**Required work:** Could you give these records as a Markdown table with the columns "No." and "Text", numbering each line and skipping blank lines? Leave the pictures out of the answer.

======== The input

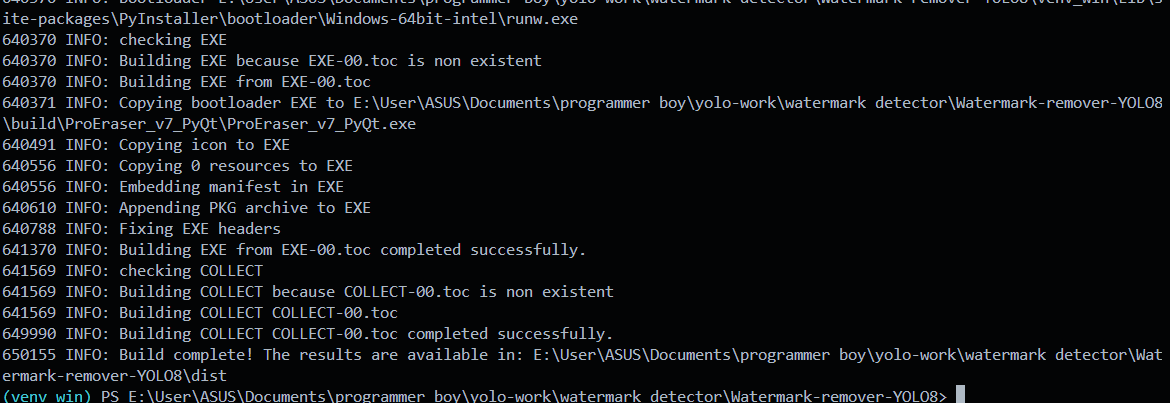Click the "Copying 0 resources to EXE" line

[235, 166]
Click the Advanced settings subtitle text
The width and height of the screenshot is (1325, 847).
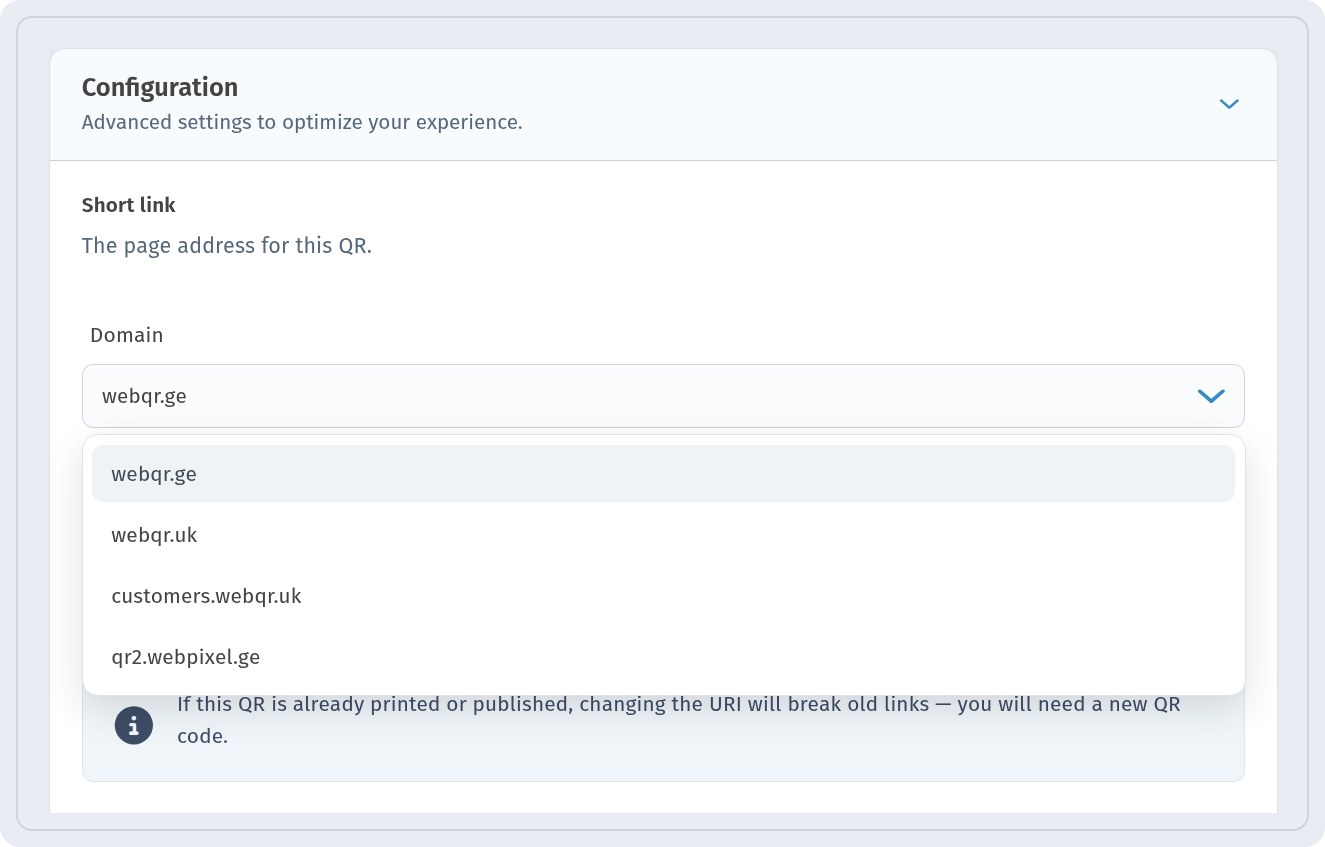(x=302, y=123)

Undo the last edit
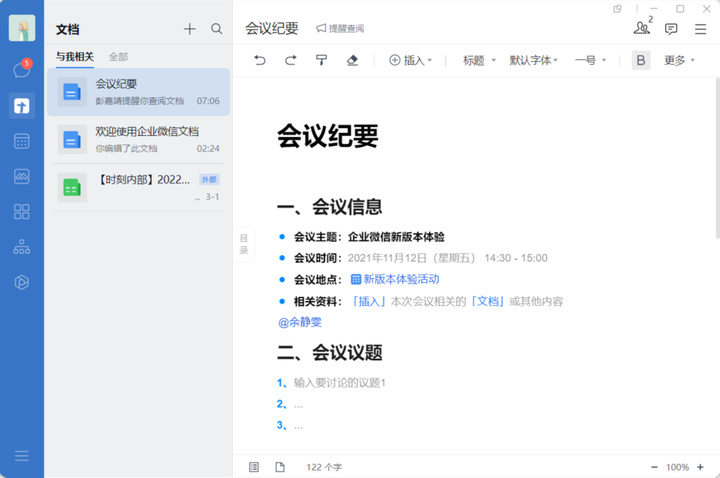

================

**Reply:**
| No. | Text |
|---|---|
| 1 | Click the "Copying 0 resources to EXE" line |
| 2 | [235, 166] |
| 3 | Click the Advanced settings subtitle text |
| 4 | The width and height of the screenshot is (1325, 847). |
| 5 | (x=302, y=123) |
| 6 | Undo the last edit |